■ **Selected passage**
LED was able to accurately simulate the dynamics of flow past a cylinder at Re = 100 using only two degrees of freedom in the latent space and one degree of freedom in evolving small molecular systems (Vlachas et al., Reference Vlachas, Zavadlav, Praprotnik and Koumoutsakos2021). However, the LED did not predict the flow dynamics at Re = 1000 with the same accuracy, exhibiting higher errors in the vicinity of the cylinder surface, indicating that the vorticity generation mechanisms were not captured. At the same time, this failure may indicate ways of combining domain knowledge with the building of suitable encoders. Machine learning algorithms shall be consistent with the underlying physics not simply by adding a term in the cost function, but by designing learning algorithms that can identify causal relationships.

■ **Recorded data**
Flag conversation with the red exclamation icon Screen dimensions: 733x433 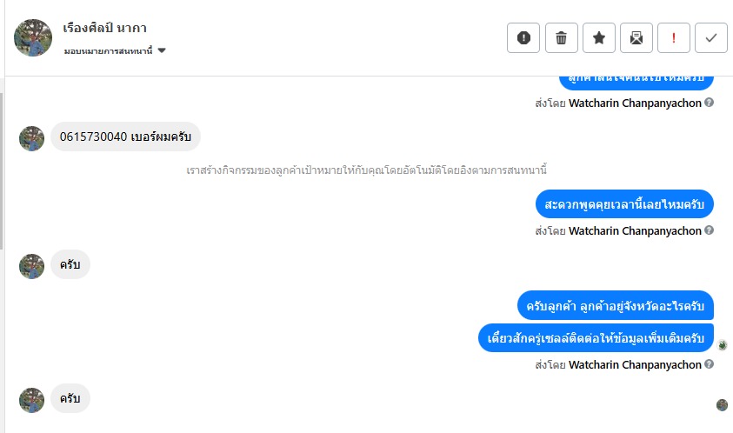674,37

■ **How to complete this task**
Write out the passage on the LED flow simulation word for word, starting with "LED was able" and going on through "identify causal relationships.".

■ **Solution**
LED was able to accurately simulate the dynamics of flow past a cylinder at Re = 100 using only two degrees of freedom in the latent space and one degree of freedom in evolving small molecular systems (Vlachas et al., Reference Vlachas, Zavadlav, Praprotnik and Koumoutsakos2021). However, the LED did not predict the flow dynamics at Re = 1000 with the same accuracy, exhibiting higher errors in the vicinity of the cylinder surface, indicating that the vorticity generation mechanisms were not captured. At the same time, this failure may indicate ways of combining domain knowledge with the building of suitable encoders. Machine learning algorithms shall be consistent with the underlying physics not simply by adding a term in the cost function, but by designing learning algorithms that can identify causal relationships.